Blackstone bets $5 Billion on Google’s AI chips in joint venture that skips the cloud

Blackstone and Google are building something that does not fit neatly into either company’s existing playbook. The two announced a joint venture this week to create a U.S.-based company that will sell access to Google’s Tensor Processing Units directly to customers, outside of the traditional Google Cloud platform.

The structure is worth paying attention to. Rather than simply expanding Google Cloud’s capacity, the deal creates an entirely separate company with its own leadership. Blackstone is committing an initial $5 billion in equity capital, with the first 500 megawatts of data center capacity expected to come online in 2027. The ambition, at least on paper, is to scale well beyond that.

Google’s TPUs are the engine behind the arrangement. The chips have been in active production use for over a decade and currently power Gemini along with workloads for some of the world’s largest AI research labs and financial institutions. Google will supply the hardware, software, and technical support to the new company, while Blackstone brings the real estate, energy infrastructure, and capital.
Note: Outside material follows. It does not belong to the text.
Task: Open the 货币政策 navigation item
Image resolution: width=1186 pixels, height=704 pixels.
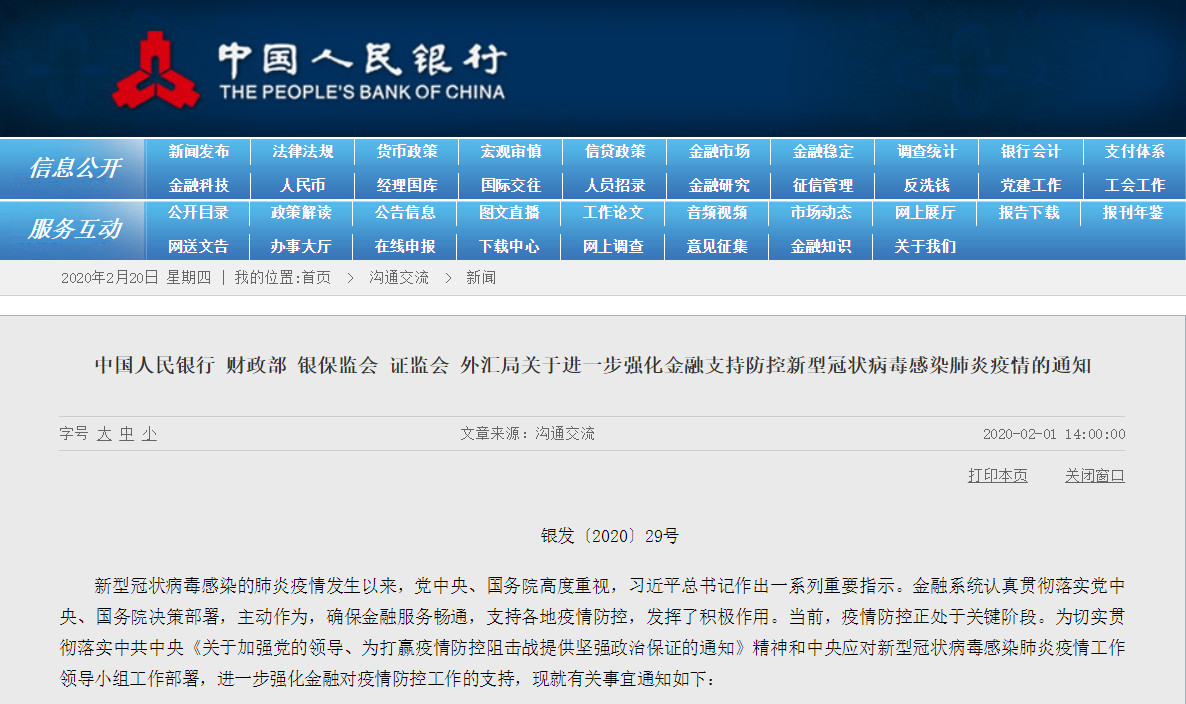Action: coord(407,152)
Benjamin Treynor Sloss, a Google veteran with more than 20 years building and running the company’s global infrastructure, will serve as CEO of the new entity. That appointment signals this is not a passive investment vehicle.
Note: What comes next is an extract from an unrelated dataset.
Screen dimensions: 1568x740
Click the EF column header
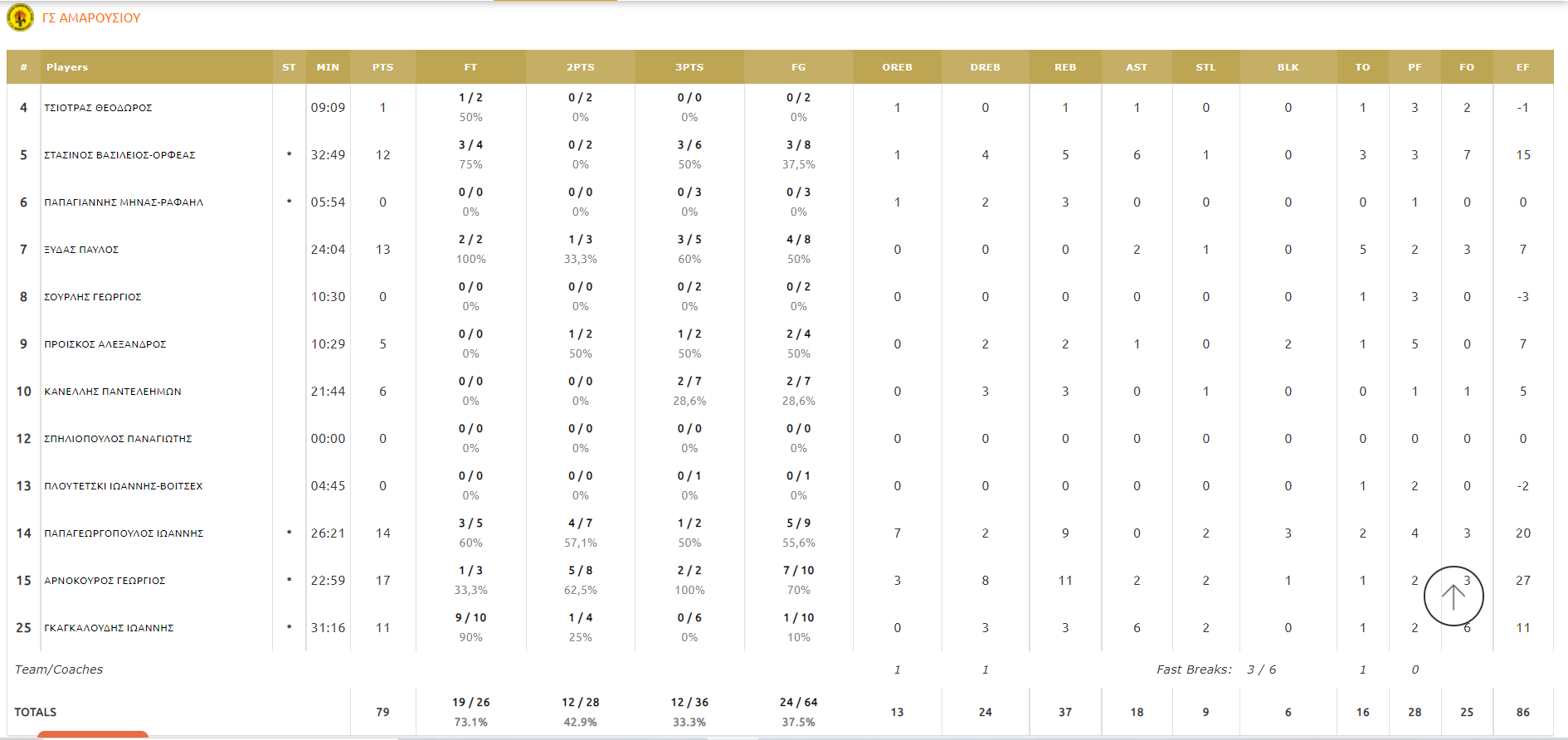pos(1522,67)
What makes this arrangement different from a typical hyperscaler expansion is the intent to give customers a separate path to TPU access. Organizations that prefer not to work through Google Cloud directly now have another option, and that kind of optionality tends to matter in enterprise procurement.

Blackstone president Jon Gray described it as a generational investment opportunity in AI infrastructure. The framing is familiar at this point, but the dollar figures and the involvement of Google’s proprietary silicon give it more weight than most announcements in this space.

The broader context is straightforward: demand for AI compute keeps outpacing supply, and conventional cloud infrastructure is struggling to absorb it fast enough. This joint venture is one attempt to close that gap by pairing financial scale with hardware that was built specifically for the task.